A couple of weeks into the consultation period on the 2018 UK Corporate Governance Code, we’re well into the cold-towel phase of line-by-line review as we prepare our response to the FRC. This never feels quite right for a document that is inherently principles-based – and in normal circumstances I spend a lot of time advising companies not to get too hung up on the detail. But where there are ambiguities, inconsistencies or just opportunities to tidy up the drafting, now is the time to draw attention to them.

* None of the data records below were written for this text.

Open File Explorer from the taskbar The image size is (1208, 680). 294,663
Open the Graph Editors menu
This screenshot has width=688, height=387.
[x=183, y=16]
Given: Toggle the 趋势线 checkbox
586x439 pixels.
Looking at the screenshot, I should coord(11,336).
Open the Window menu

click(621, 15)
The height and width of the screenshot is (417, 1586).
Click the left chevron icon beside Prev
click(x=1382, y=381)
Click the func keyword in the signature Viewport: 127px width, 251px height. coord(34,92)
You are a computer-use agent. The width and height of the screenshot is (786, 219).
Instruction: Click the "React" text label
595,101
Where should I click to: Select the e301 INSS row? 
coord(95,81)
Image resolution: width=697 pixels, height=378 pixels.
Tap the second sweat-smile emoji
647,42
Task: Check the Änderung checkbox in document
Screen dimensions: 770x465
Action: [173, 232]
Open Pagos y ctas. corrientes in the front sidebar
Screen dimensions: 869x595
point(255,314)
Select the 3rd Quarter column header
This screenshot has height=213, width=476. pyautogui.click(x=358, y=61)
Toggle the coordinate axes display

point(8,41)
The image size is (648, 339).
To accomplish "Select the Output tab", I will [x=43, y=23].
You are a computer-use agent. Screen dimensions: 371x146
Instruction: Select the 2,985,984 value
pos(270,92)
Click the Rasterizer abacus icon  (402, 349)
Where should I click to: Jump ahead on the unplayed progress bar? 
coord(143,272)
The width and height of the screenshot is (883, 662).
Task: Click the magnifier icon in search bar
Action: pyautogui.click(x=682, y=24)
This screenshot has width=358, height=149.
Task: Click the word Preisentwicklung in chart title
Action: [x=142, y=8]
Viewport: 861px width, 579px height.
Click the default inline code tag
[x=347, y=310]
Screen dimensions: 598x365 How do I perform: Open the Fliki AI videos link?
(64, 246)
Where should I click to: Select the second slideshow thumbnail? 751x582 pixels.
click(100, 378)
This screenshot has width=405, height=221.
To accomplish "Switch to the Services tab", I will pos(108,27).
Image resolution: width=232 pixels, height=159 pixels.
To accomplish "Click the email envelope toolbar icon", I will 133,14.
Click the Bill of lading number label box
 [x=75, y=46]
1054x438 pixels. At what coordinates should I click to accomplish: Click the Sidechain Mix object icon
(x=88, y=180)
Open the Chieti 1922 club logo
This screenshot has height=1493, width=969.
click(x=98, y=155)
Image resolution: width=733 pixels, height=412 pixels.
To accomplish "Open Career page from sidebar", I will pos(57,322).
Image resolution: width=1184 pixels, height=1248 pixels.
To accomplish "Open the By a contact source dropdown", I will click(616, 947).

This revision of the Code was badged as a ‘fundamental review’ – something that left many of us wondering how the FRC would reconcile the perceived need for substantial changes with the 25 years of evolution that have led us to the current Code, with its world-wide recognition and high regard. Maybe it’s not surprising that what we now have in front of us arguably contains relatively few obvious headlines.

Independent chairmen

One change that has already created vigorous debate is the proposal that the chairman should be independent throughout their tenure, not just up to the time of their appointment. Most chairmen of commercial companies do not regard themselves as independent when they’re in office and we’ve already had a number asking us whether this effectively changes the scope of the role, which can hardly have been the intention. It seems likely that the issue the FRC is tackling here is the tenure of chairmen rather than their independence during their tenure, so in our response we’ll be looking at other ways to address this (where it really amounts to an issue).

Companies outside the FTSE 350

The proposal to withdraw the relaxations from various Code provisions (including the number of independent non-executive directors) for companies outside the FTSE 350 will also cause debate. The Green Paper on governance reform emphasised the need to improve the governance arrangements of larger private businesses and companies traded on AIM which are not currently required to apply any Code or guidance, but it’s not clear that the proposed changes to the Code are a necessary part of this overall direction of travel. Is it likely that large private or AIM companies will be asked to implement anything close to even the relaxed version of the UK Corporate Governance Code?

I’m sure the FRC would remind us at this point that all the provisions of the Code are subject to the comply-or-explain reporting mechanism, so these would all be encouragements of best practice rather than mandatory changes. But companies and boards may still want to consider responding to the FRC where they have strong views on them.

Reporting - the major challenge?

Moving on from the specific points, we see reporting as one of the major challenges of the proposed new Code. As has been widely discussed, the current main and supporting principles have gone and been merged into ‘principles’ which are now intended to be the major focus of the Code (rather than the comply-or-explain provisions). Although the new principles read quite well, they are not intended to be a checklist or a framework around which to base governance reports. So the question will be how to go about that reporting in a way that shows how the principles have been applied – including those relating to driving the commercial success of the company, culture and stakeholder engagement (see Mark O’Sullivan’s blog on reporting on stakeholders in the current reporting season).

In the Introduction to the 2018 Code the FRC urges companies to focus on “articulating what action has been taken and the resulting outcomes”. We’re really pleased with this because it echoes what we’ve been advocating for several years in connection with our Building Public Trust Award for corporate governance reporting. So those who are reporting well against the existing Code will be in a good position; but those with boilerplate, compliance-based reports will be faced with a much bigger challenge. For them this really might feel like a fundamental review.

We’ll come back to the practical implications of the 2018 Code in more detail as our work progresses.